_What you will do_
From the first line to the last, output the records exactly and drop any images.

_Exercise input_
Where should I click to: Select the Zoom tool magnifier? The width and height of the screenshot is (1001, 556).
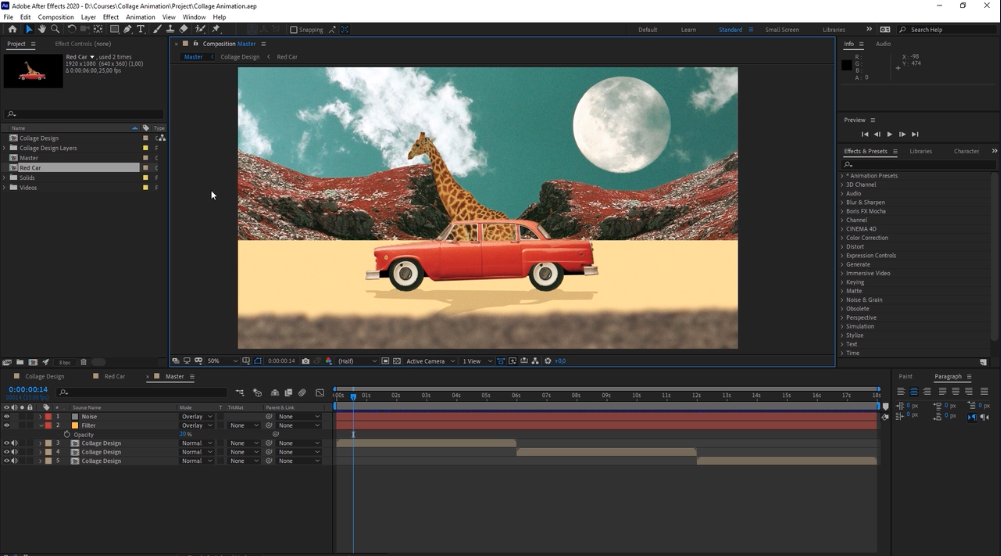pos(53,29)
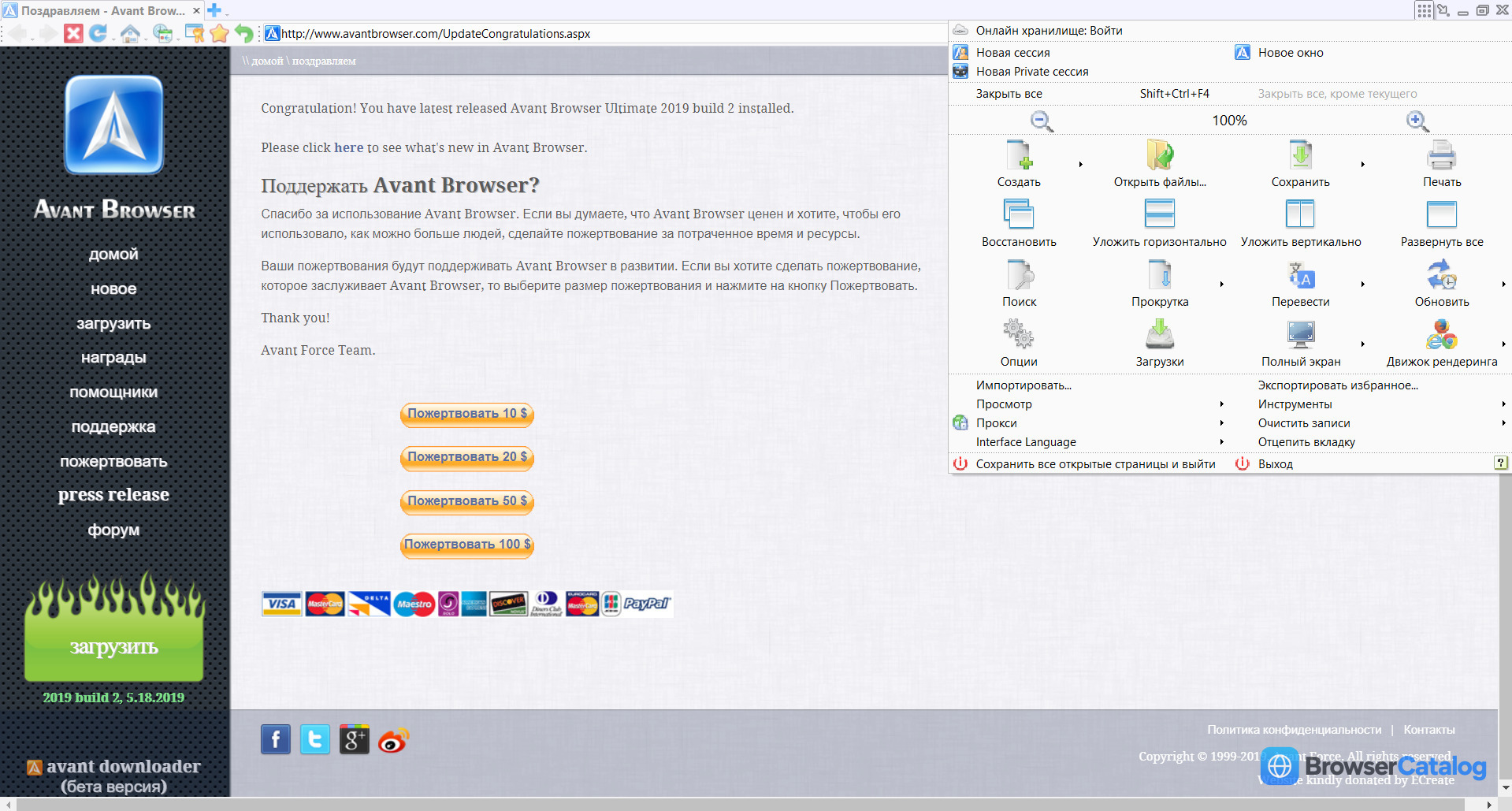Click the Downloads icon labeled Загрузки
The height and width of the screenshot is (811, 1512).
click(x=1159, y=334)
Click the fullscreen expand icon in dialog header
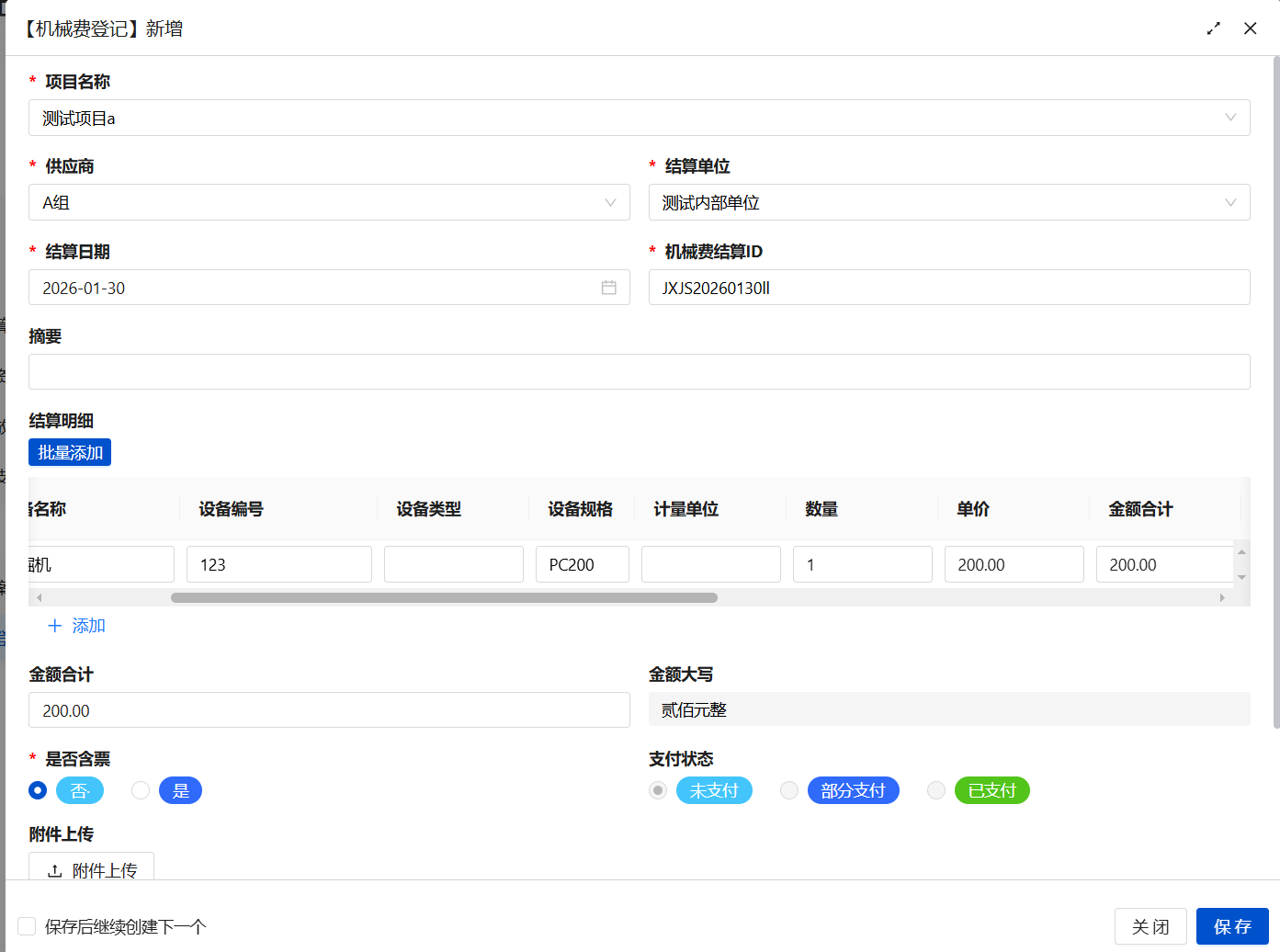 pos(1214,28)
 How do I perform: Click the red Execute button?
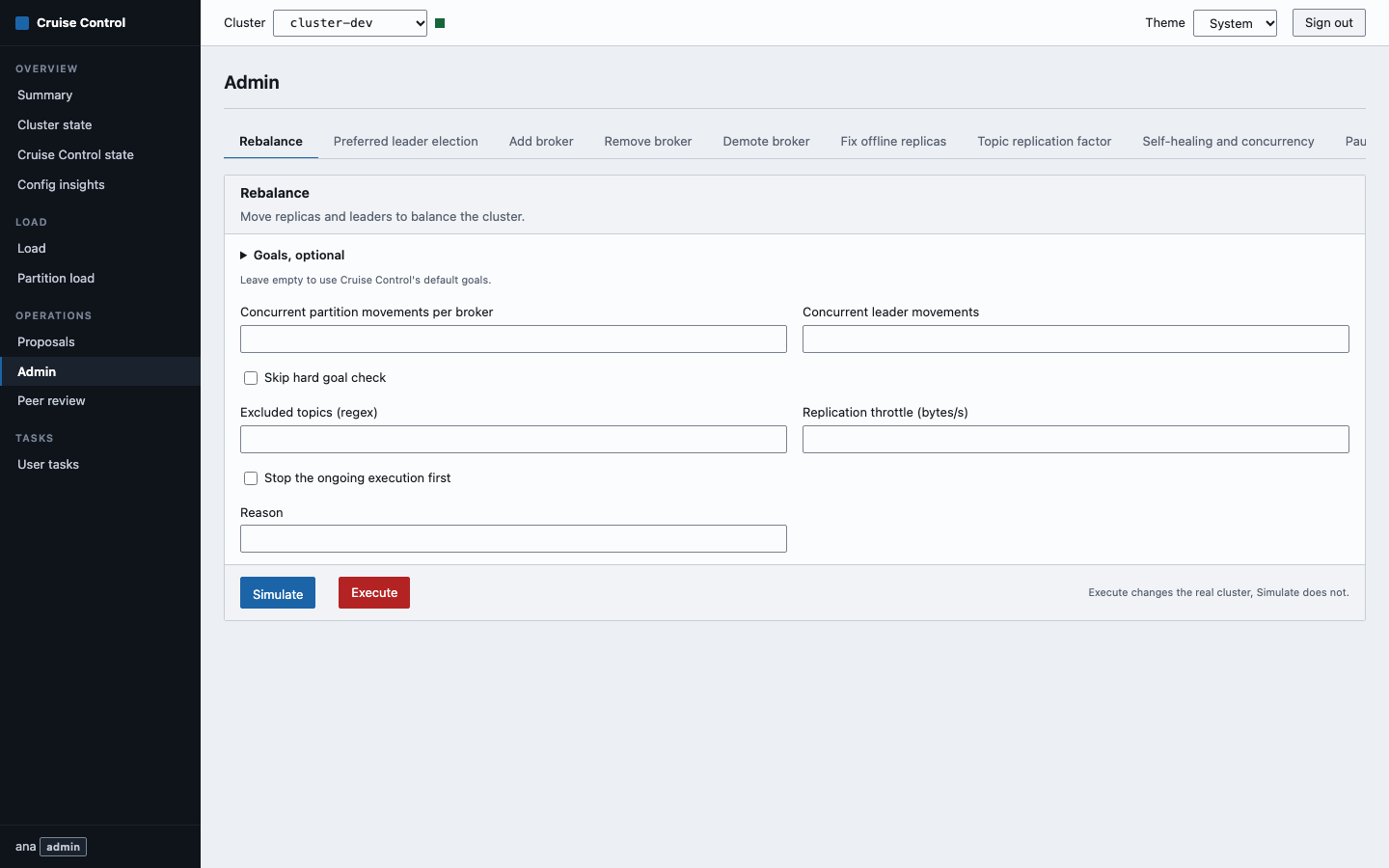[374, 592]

_Response_
Where should I click to: Select the Zoom tool magnifier? The width and height of the screenshot is (1001, 556).
pos(53,29)
Click the Downloads icon labeled Загрузки
The height and width of the screenshot is (811, 1512).
click(x=1159, y=334)
Click the fullscreen expand icon in dialog header
 pos(1214,28)
 How do I perform: Click the red Execute button?
[374, 592]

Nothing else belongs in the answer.